> Consigne donnée
Repérez dans les entrées ci-dessous chaque ligne contenant le mot « screenshot », puis recopiez-la. Tenez compte de la casse.

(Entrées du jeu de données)
+++

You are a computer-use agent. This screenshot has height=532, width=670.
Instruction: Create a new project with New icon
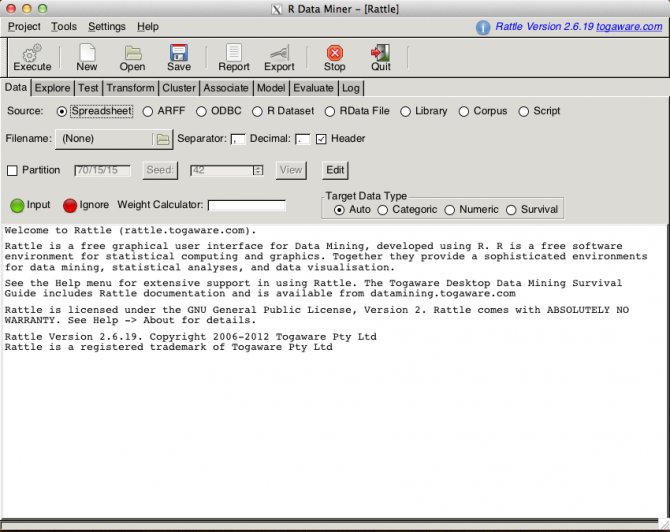87,52
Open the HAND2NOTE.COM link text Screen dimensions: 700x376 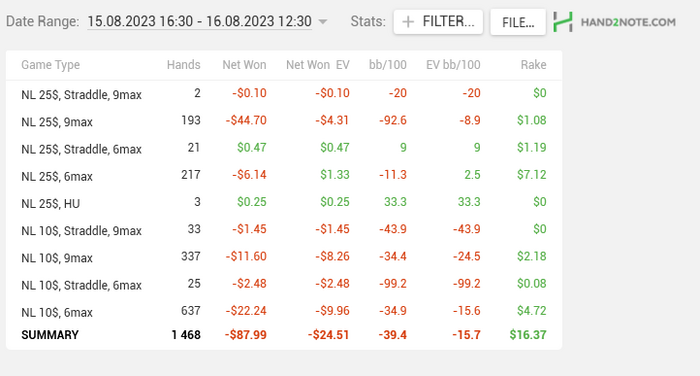(x=628, y=22)
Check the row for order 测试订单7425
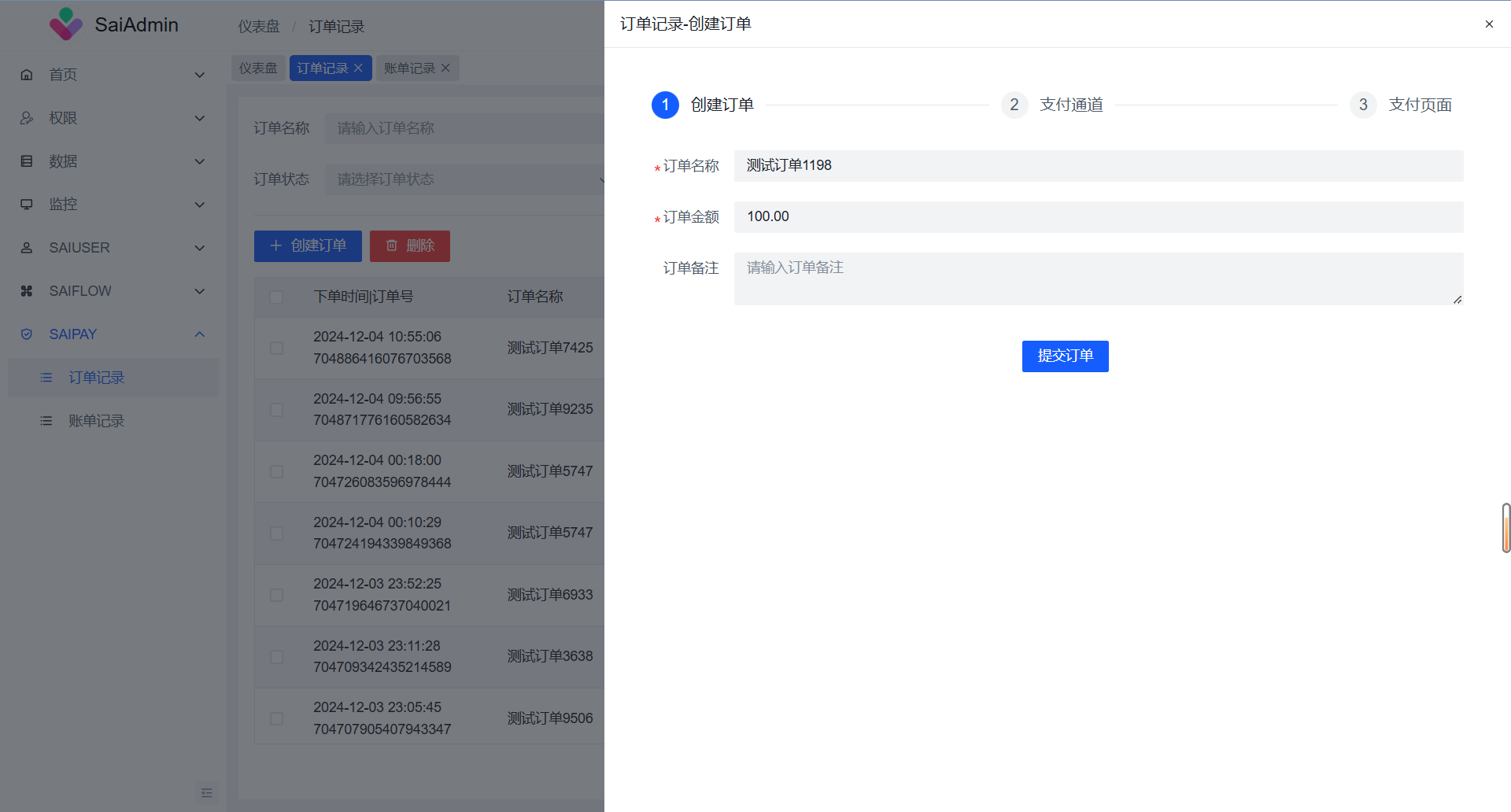 pos(276,348)
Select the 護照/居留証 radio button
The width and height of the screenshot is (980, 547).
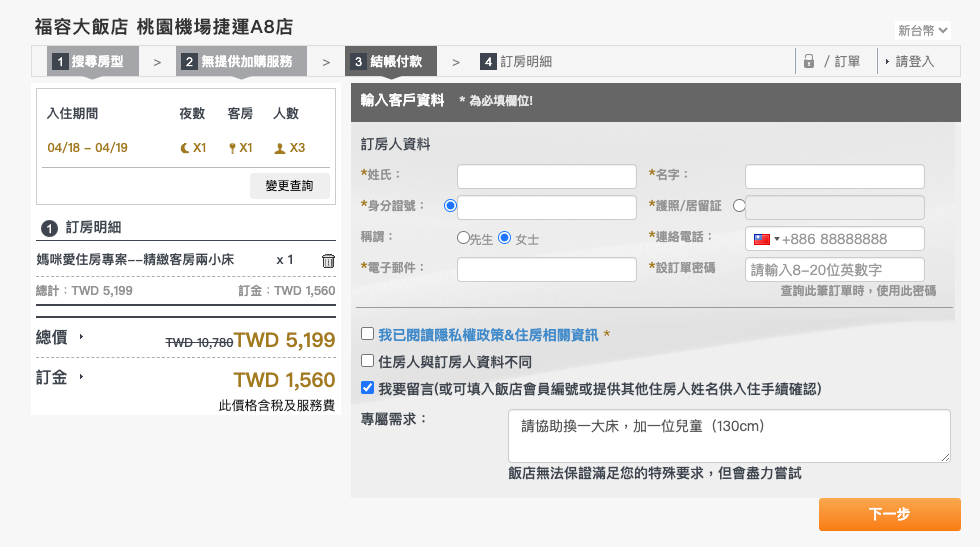pos(739,206)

+++

> Réponse à la consigne
You are a computer-use agent. This screenshot has height=532, width=670.
The width and height of the screenshot is (980, 547).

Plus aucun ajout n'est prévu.